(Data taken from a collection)
____

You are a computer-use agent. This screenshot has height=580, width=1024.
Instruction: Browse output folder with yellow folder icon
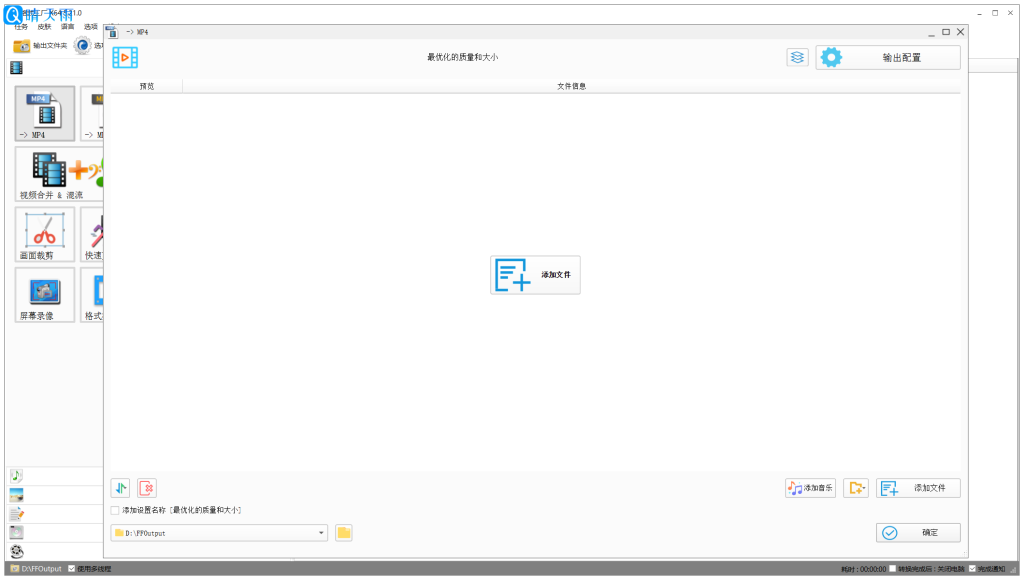click(344, 533)
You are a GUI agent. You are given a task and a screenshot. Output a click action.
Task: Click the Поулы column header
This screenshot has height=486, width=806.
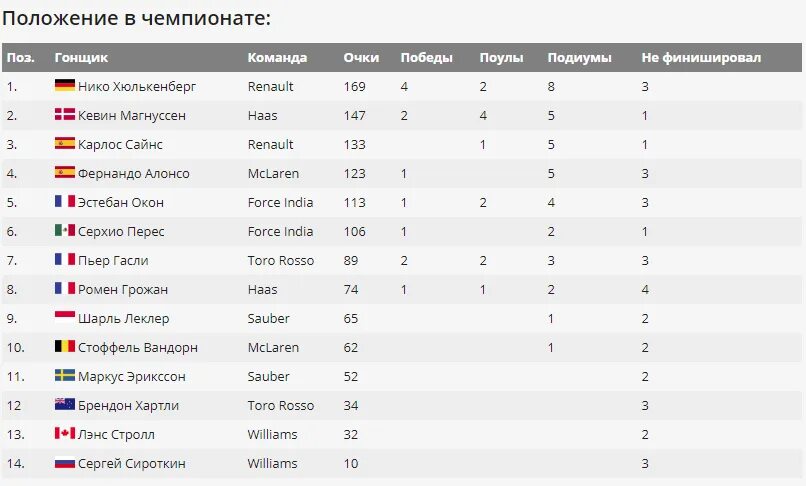(x=501, y=58)
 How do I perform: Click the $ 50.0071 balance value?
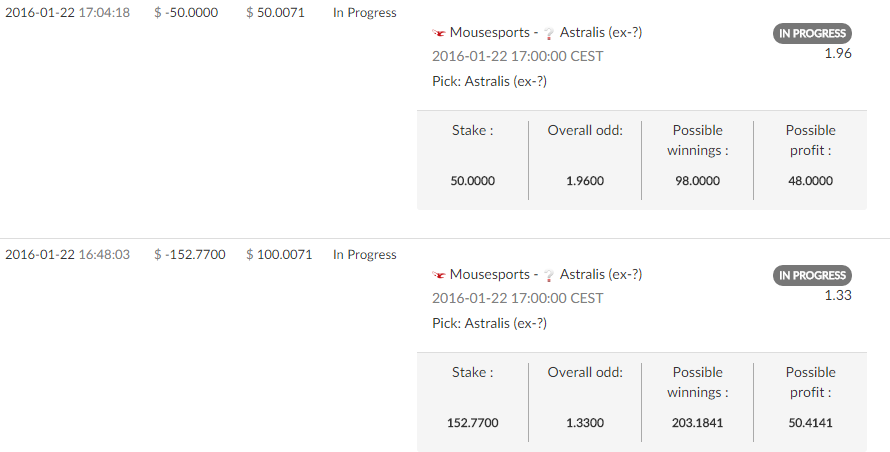275,12
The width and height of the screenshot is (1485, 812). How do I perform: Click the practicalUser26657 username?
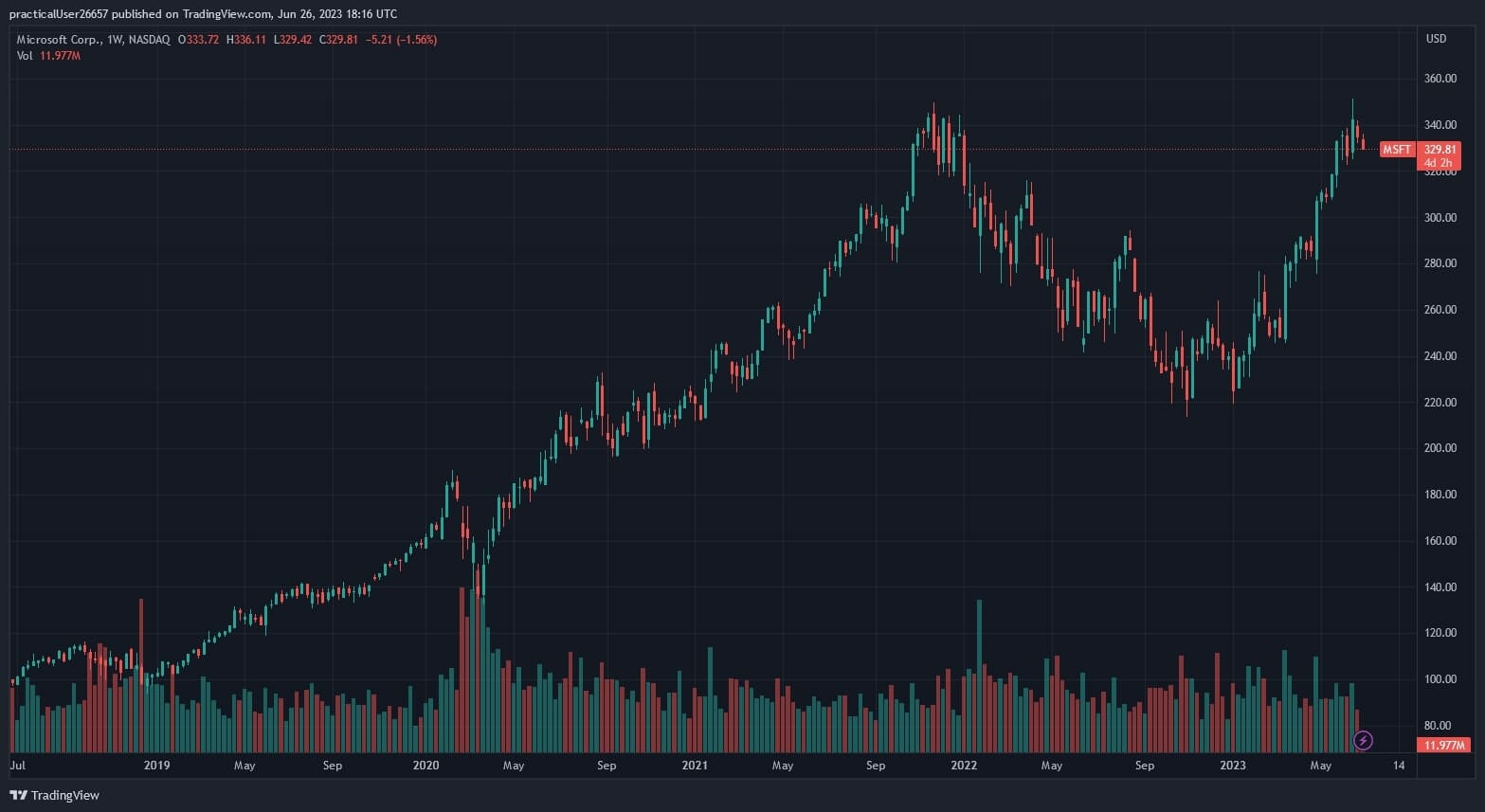click(x=65, y=14)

____

## What this task involves:
Copy every line of the records above word for word, leaving out the pictures.

## Exercise answer:
You are a computer-use agent. This screenshot has height=580, width=1024.
Instruction: Browse output folder with yellow folder icon
click(344, 533)
You are a GUI agent. You are given a task and a screenshot. Output a click action.
Task: Click the Поулы column header
This screenshot has height=486, width=806.
(x=501, y=58)
 How do I perform: Click the $ 50.0071 balance value?
275,12
The width and height of the screenshot is (1485, 812). How do I perform: Click the practicalUser26657 username?
click(x=65, y=14)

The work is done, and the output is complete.